**WORK TASK**
Return every line below exactly, without dropping any.

**EXTRACTED RECORDS**
-*-
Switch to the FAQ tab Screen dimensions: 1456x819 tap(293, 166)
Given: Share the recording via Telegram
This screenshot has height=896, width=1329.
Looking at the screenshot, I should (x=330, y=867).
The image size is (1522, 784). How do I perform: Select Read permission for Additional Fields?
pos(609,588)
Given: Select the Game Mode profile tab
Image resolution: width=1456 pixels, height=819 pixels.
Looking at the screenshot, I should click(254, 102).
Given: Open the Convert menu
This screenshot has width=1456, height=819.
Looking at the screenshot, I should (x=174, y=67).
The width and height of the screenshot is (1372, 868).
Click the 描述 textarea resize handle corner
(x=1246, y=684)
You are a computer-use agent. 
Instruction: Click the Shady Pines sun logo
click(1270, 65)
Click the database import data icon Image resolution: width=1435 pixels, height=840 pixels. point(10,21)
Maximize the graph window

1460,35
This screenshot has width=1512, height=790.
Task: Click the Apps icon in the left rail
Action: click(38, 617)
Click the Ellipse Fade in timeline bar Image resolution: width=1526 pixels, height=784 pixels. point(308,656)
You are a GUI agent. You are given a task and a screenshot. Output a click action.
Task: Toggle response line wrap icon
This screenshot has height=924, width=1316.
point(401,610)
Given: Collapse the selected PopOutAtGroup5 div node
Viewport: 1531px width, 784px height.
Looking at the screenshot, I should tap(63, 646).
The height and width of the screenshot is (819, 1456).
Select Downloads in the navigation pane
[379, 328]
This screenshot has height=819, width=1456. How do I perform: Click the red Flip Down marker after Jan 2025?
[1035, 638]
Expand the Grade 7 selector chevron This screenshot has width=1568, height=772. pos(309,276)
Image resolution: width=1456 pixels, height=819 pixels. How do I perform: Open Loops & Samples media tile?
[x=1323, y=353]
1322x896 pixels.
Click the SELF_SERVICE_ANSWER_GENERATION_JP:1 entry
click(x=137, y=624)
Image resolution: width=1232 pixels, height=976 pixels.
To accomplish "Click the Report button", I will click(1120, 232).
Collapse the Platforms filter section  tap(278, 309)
-*-
**RESULT OF THE TASK**
Switch to the FAQ tab Screen dimensions: 1456x819 tap(293, 166)
Given: Share the recording via Telegram
This screenshot has height=896, width=1329.
Looking at the screenshot, I should (x=330, y=867).
The image size is (1522, 784). How do I perform: Select Read permission for Additional Fields?
pos(609,588)
Given: Select the Game Mode profile tab
Image resolution: width=1456 pixels, height=819 pixels.
Looking at the screenshot, I should click(254, 102).
Given: Open the Convert menu
This screenshot has width=1456, height=819.
Looking at the screenshot, I should (x=174, y=67).
The width and height of the screenshot is (1372, 868).
Click the 描述 textarea resize handle corner
(x=1246, y=684)
You are a computer-use agent. 
Instruction: Click the Shady Pines sun logo
click(1270, 65)
Click the database import data icon Image resolution: width=1435 pixels, height=840 pixels. point(10,21)
Maximize the graph window

1460,35
This screenshot has width=1512, height=790.
Task: Click the Apps icon in the left rail
Action: click(38, 617)
Click the Ellipse Fade in timeline bar Image resolution: width=1526 pixels, height=784 pixels. point(308,656)
You are a GUI agent. You are given a task and a screenshot. Output a click action.
Task: Toggle response line wrap icon
This screenshot has height=924, width=1316.
point(401,610)
Given: Collapse the selected PopOutAtGroup5 div node
Viewport: 1531px width, 784px height.
Looking at the screenshot, I should tap(63, 646).
The height and width of the screenshot is (819, 1456).
Select Downloads in the navigation pane
[379, 328]
This screenshot has height=819, width=1456. How do I perform: Click the red Flip Down marker after Jan 2025?
[1035, 638]
Expand the Grade 7 selector chevron This screenshot has width=1568, height=772. pos(309,276)
Image resolution: width=1456 pixels, height=819 pixels. How do I perform: Open Loops & Samples media tile?
[x=1323, y=353]
1322x896 pixels.
Click the SELF_SERVICE_ANSWER_GENERATION_JP:1 entry
click(x=137, y=624)
Image resolution: width=1232 pixels, height=976 pixels.
To accomplish "Click the Report button", I will click(1120, 232).
Collapse the Platforms filter section  tap(278, 309)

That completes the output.